> [ASSIGNMENT] Word for word, restate the lines from the one holding "The image size is (758, 514)." through the end of the data below, including both endpoints and nothing more.

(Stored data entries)
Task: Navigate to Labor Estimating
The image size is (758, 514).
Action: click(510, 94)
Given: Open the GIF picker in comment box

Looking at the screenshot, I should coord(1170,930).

> [EXERCISE SOLUTION]
The image size is (758, 514).
Action: click(510, 94)
Given: Open the GIF picker in comment box

Looking at the screenshot, I should coord(1170,930).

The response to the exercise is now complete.